4)将步骤3)获得的待测分子在标记分子上的吸附数量归一化为单位1，确定待测分子在多肽分子上的相对吸附常数。 

优选地，在所述步骤1)中，所述组装体的制备方法包括如下步骤： 

i)将所述多肽分子与所述标记分子充分混合，形成混合液； 

ii)将步骤i)得到的混合液滴加到导电性基底，例如石墨，金、银、铜、铂等金属基底以及硅等半导体基底表面，以形成组装体。 

其中，多肽分子与标记分子形成组装体，可以除去溶剂在固/气界面获得组装体的扫描隧道显微镜图像，也可保留溶剂在基底/溶液界面获得组装体的扫描隧道显微镜图像。 

优选地，在所述步骤2)中，所述组装体的制备方法包括如下步骤： 

i)将所述多肽分子、所述标记分子以及所述待测分子充分混合，形成混合液； 

ii)将步骤i)得到的混合液滴加到导电性基底，例如石墨，金、银、铜、铂等金属基底以及硅等半导体基底表面，以形成组装体。 

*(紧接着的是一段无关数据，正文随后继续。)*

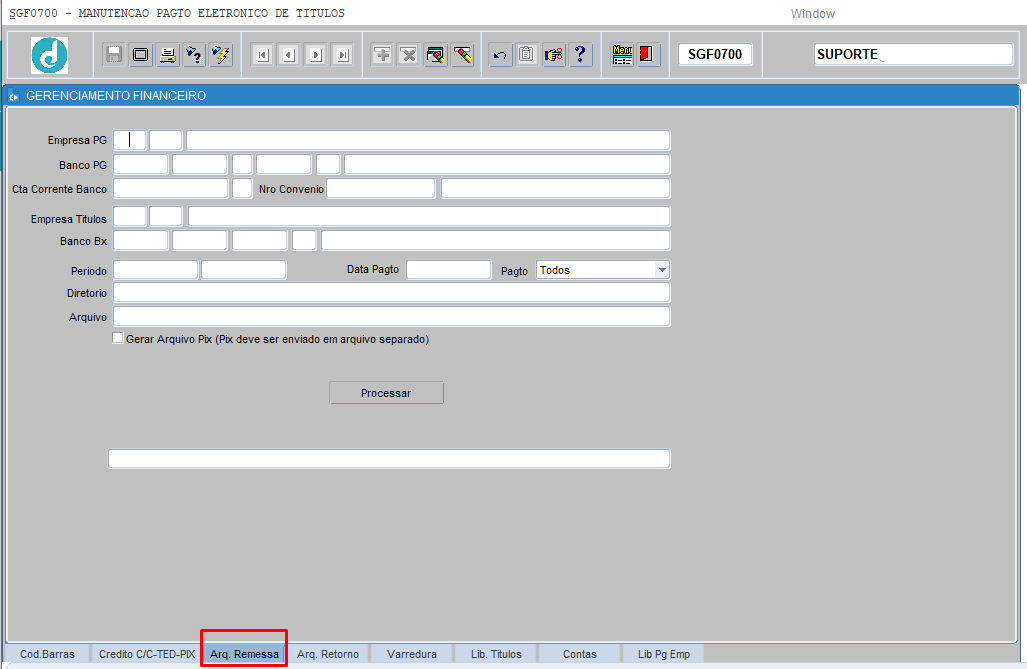Click the Diretorio input field
The image size is (1027, 669).
[391, 292]
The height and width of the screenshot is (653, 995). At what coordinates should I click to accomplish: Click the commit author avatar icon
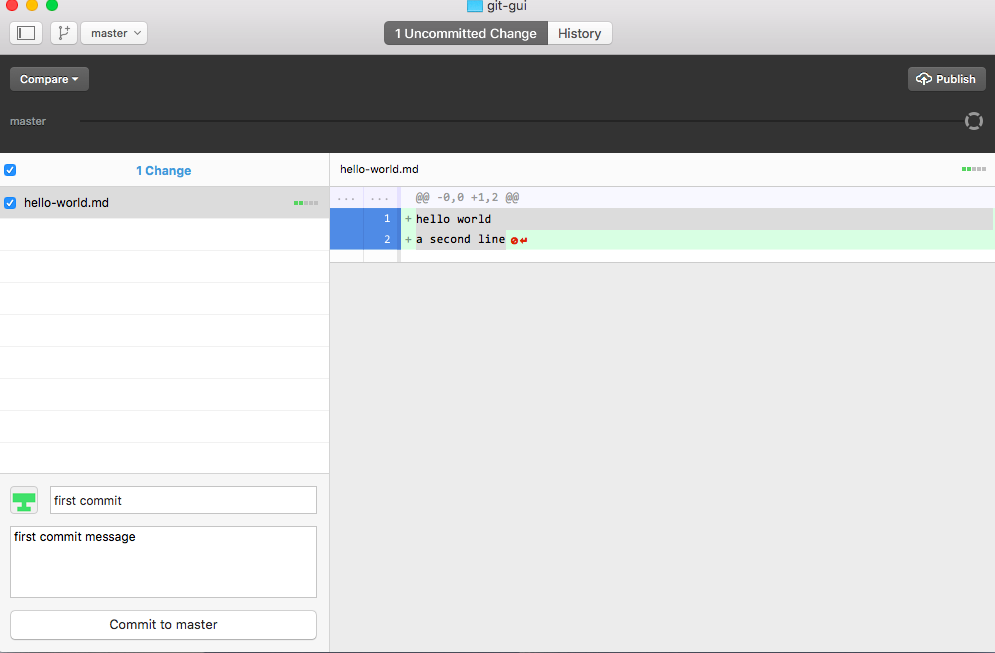(24, 500)
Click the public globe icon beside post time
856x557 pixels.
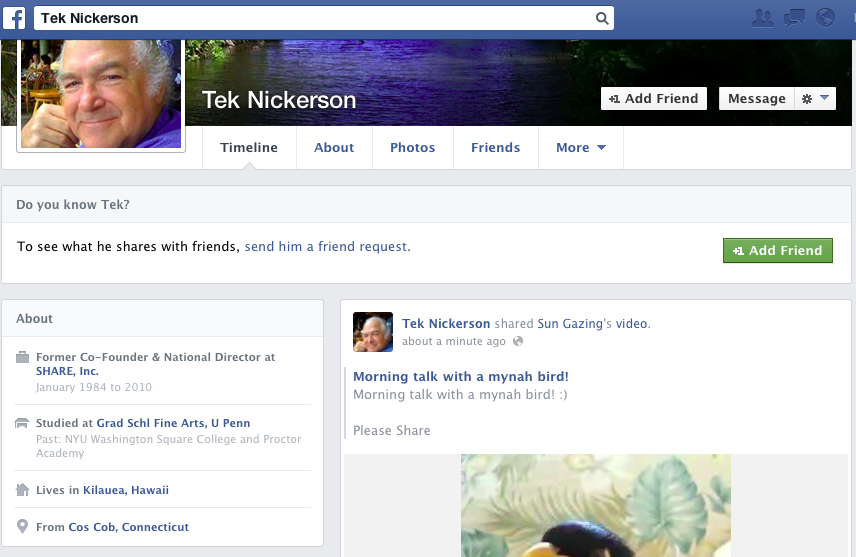click(x=517, y=342)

其中，多肽分子、标记分子以及待测分子形成组装体，可以除去溶剂在固/气界面获得组装体的扫描隧道显微镜图像，也可保留溶剂在基底/溶液界面获得组装体的扫描隧道显微镜图像。 

优选地，在制备组装体中，采用超声来充分混合。 

优选地，在制备组装体中，所述导电性基底为石墨，所述石墨优选为新解理的高定向石墨。高定向石墨具有原子级平整的表面，而且在很多环境中都很稳定，适于扫描隧道显微镜的研究。 

优选地，在制备组装体中，还包括除去所述基底表面残留液的步骤，优选地，可以采用吹惰性气体(例如氮气)的方式来除去所述基底表面的残留液。 

其中，可以除去溶剂在固/气界面获得组装体的扫描隧道显微镜图像，也可保留溶剂在基底/溶液界面获得组装体的扫描隧道显微镜图像。 

优选地，所述待测分子为染料、抗体、药物或药物前体分子等。